Subject: SSH 2.0 license; looks like 2.0 won't allow non-education use
To: None <current-users@netbsd.org>
From: Rob Healey <rhealey@norstar.com>
List: current-users
Date: 10/12/1998 11:08:22
	Has anybody taken a close look at the SSH 2.0 license? In a nutshell
	it appears that unless you are a student at a University the public 
	source use is prohibited; i.e. you have to get the commercial version.

	Particularly interesting is that you can't connect up to a commercial
	entity with the public version unless you are a student downloading
	work; i.e. an ISP is a commercial entity as is any other entity
	that pays salerys, i.e. a non-profit organization would fall under
	the paying salery dept.

	Offhand it sounds like cdrom.com couldn't even use it let alone any
	of the organizations that package up freeware CDROM's; they probably
	pay people to do the packaging and thus fall under commercial catagory.

	Given the 2.0 license, care should be taken that the 2.0 version
doesn't
	get onto any of the archives or CDROM's.
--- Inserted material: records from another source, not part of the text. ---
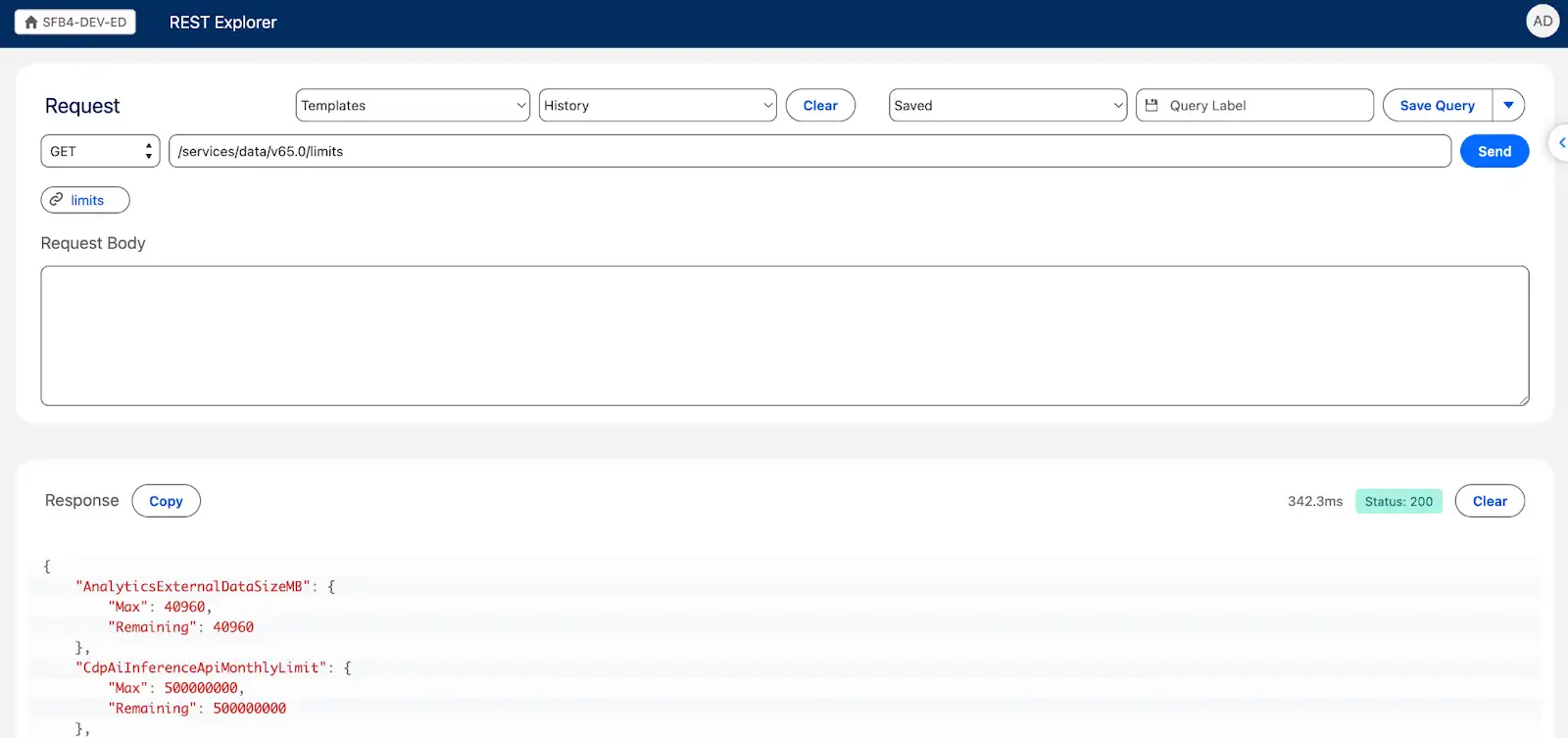This screenshot has height=738, width=1568.
Task: Click the limits endpoint chip
Action: (x=86, y=200)
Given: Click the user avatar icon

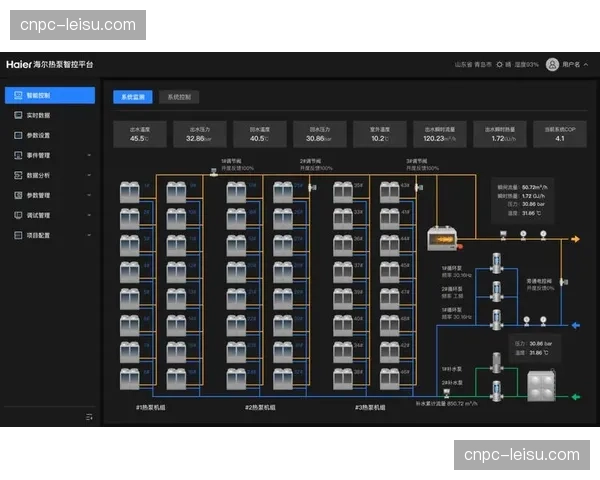Looking at the screenshot, I should click(552, 64).
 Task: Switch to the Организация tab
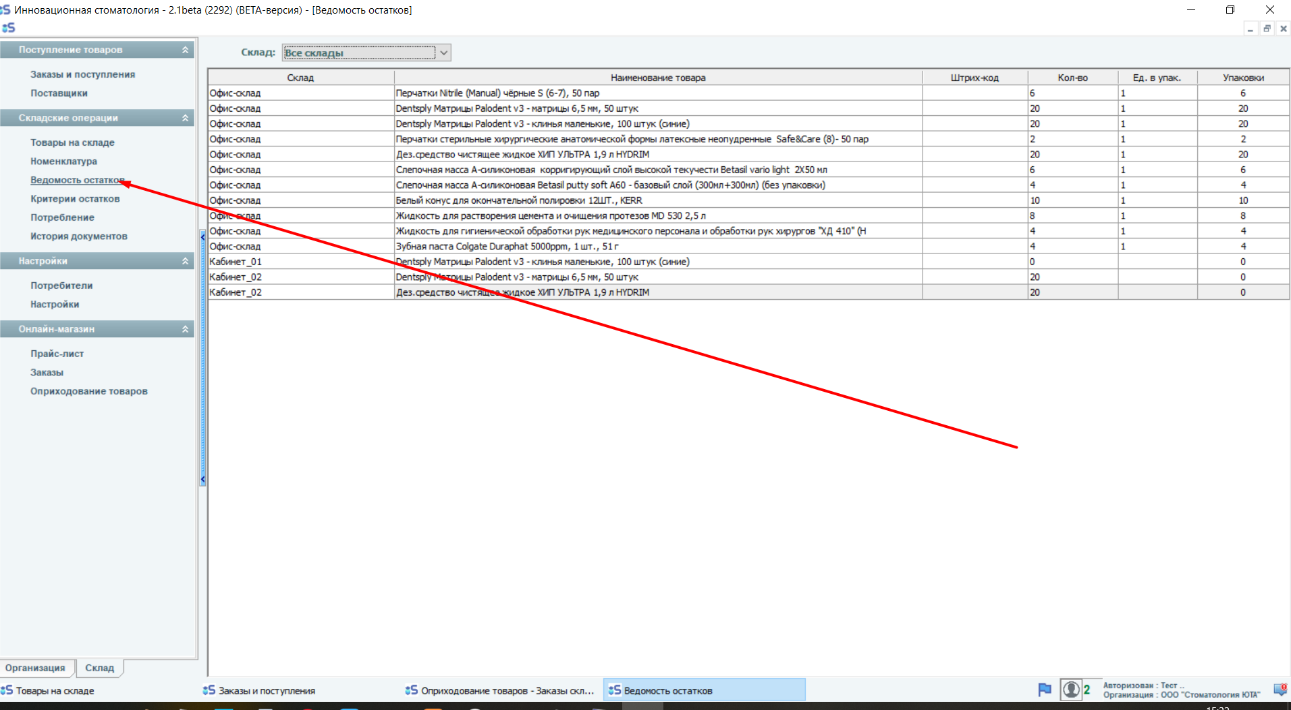pos(37,668)
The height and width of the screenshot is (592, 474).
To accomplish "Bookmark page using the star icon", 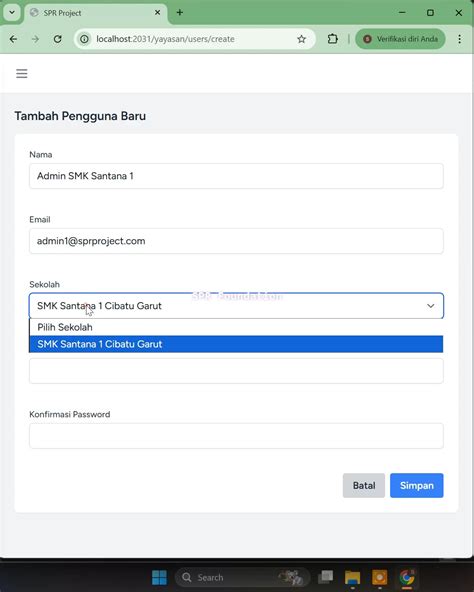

It's not clear what patches
	in the pkg area would do either since the patched 2.0 would be a
	derived work...

	This seems kinda stinky since they expect the freeware world to fix
	and debug their commercial product while forcing the same people
	who would be providing fixes to buy the commercial version! It's
	not clear if the commercial version is source or binary either.

	Anyways, has anyone else looked in to this yet? Should care be taken
	to avoid the 2.0 version in the distribution and/or pkg (patch issue)
	so sticky legal dragons don't rear their heads?